Byung-Chul Han’ın ‘Psikopolitika’sı üzerine

Bu yazımı Byung-Chul Han’ın nihayet Türkçe çevirisi yapılan Psikopolitika kitabına ayırdım. Aslında bugünlerde yükselen ırkçılığı ve kendini masumane(!) bir şekilde dayandırmaya çalıştığı üst-kimlik tanımını tartışmak istiyordum ama hem bu konuda güzel yazılar zaten yazıldı ve belki de bilinçötemde bir nefes alma ihtiyacı oluştu.

Byung Chul Han’ın kitabının çevrilmesi bir kazanım; emeği geçen herkese (Metis Yayınları’na, eseri tercüme eden Haluk Barışcan’a ve ilgili diğer herkese) teşekkürler. Ayrıca Gazete Duvar’da 28 Eylül 2019’da yayınlanan Emek Erez’in “Neoliberalizm ve yeni iktidar teknikleri” adlı tanıtım yazısı ve 27 Eylül 2019’da eserdeki “Özgürlüğün Krizi” adlı pasajı yayınlayan Gazete Karınca’ya da teşekkürler.

Eserin içindeki denemeler, kapitalizmin geçirdiği evrimsel süreçle ilgili değerli tespitler içermekte. Aslında kitabın ismi ‘Psikopolitika’ da bununla ilintili.
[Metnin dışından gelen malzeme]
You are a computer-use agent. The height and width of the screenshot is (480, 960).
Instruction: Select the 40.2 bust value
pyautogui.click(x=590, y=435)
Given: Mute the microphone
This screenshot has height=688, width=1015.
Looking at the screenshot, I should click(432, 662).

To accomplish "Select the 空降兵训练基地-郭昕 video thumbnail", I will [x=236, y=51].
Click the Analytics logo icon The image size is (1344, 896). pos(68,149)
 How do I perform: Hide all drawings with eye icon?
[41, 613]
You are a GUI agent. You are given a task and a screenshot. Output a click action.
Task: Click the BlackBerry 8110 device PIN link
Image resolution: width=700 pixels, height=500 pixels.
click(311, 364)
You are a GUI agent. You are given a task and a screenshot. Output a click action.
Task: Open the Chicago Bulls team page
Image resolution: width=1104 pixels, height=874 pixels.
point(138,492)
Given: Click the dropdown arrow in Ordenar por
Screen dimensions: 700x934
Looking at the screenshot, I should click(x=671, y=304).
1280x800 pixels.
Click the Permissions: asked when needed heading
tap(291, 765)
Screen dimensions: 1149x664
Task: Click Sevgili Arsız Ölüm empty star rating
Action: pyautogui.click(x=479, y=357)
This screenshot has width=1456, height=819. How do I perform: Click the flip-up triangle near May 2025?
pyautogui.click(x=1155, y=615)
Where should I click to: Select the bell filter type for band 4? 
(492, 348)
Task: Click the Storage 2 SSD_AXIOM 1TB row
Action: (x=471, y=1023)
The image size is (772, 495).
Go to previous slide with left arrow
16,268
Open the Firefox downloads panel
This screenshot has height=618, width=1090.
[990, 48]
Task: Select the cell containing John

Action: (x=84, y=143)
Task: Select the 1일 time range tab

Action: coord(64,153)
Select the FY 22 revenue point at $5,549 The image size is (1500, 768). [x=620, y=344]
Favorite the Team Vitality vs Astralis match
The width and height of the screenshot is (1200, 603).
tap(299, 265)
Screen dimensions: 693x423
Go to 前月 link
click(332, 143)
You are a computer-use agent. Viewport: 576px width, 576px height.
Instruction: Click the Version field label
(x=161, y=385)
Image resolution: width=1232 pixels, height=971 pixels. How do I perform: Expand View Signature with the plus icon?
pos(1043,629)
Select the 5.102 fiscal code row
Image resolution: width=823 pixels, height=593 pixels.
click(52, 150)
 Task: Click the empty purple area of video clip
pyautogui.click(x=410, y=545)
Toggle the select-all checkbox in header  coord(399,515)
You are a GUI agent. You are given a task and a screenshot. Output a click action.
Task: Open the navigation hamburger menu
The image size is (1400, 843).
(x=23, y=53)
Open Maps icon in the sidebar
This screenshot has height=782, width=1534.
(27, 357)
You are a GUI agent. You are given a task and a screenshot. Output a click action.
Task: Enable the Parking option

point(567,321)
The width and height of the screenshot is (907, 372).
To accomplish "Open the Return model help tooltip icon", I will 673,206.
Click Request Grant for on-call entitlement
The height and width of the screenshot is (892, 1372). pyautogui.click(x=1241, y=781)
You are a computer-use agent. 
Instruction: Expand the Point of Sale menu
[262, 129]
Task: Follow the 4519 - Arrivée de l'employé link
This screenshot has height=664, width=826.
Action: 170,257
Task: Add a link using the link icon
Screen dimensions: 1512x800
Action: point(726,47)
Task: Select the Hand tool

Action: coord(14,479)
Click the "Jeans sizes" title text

Foucault’nun gözetim toplumu ve ‘biyopolitika’ analizlerinin artık günümüz dünyasına hitap etmediği, insanların gözetilmekten kaçmaları bir yana, gönüllü dijital emek köleleri olduğu ve saklanmak bir yana kendilerini gönüllü teşhir ettiklerini bir çok örnek vererek ve doğru bir biçimde ortaya koyuyor Han.

Jeremy Bentham tarafından 18. yüzyıl sonuna doğru tanımlanan ‘panoptikon’ hapishane biçimi, malum, mahkumlar, akıl hastaları, okullar gibi kamusal alanları devamlı gözetim altında tutmak için yaratılmış bir ‘Gözetim Evi’ dizaynıydı. Sonrasında fabrikalara dahi uygulanacak şekilde ilerletti bu dizaynını Bentham; Willey Reveley’nin etkileyici(!) çizim desteği ile de. Amaç, devamlı gözetilmenin bireye, ‘Öteki’ tarafından hissettirilmesi idi. Bentham, bu dizayn sayesinde yani dağınık talimatların tek bir mimari fikir üzerinde cisim bulması sonucunda, ahlaki değerlerin reforme edildiğini, sağlık hizmetlerinin korunduğunu ve endüstrinin canlandırıldığını öne sürmüştür. Foucault ise bu bakış açısını eleştirel anlamda geliştirerek, panoptikon dizaynı ve gözetimin genişlemesini, modern toplumların kategorizasyonu, disiplini, hiyerarşisi içindeki ana gelişme olarak değerlendirdi. Başka bir deyişle, Foucault, Bentham’ın hapishane dizaynının tüm toplum hücrelerine uygulandığını ve tüm toplumun düzen ve denetime bağımlı hale geldiğini ileri sürdü. Han ise, eserin dördüncü denemesi olan ‘Biyopolitika’da bu konuya odaklanmakta ve Foucault’nun denetim altındaki toplum analizinin neoliberalizm ile son bulduğunu ileri sürmektedir. Neoliberal düzende artık ruhun/aklın (İng. psyche – örneğin Jung’a göre ruhsal aygıtın tümü, kişiliğin tümü, Yunanca: ruh) herşeyin üstünde olduğunu söylemektedir. Beşinci denemede ise Foucault’nun ikilemini tartışıp, Foucault’nun Disiplin ve Ceza’da disiplin toplumunun neoliberal toplumu kapsamadığını kabul ettiğini, 1978-79 derslerinde neoliberal biyopolitikayı tartışmadığını ve kısaca ifade edersek, bunların, Foucault’nun yüzünü biyopolitikadan psikopolitikaya çevirmemesinden kaynaklandığını ifade ediyor.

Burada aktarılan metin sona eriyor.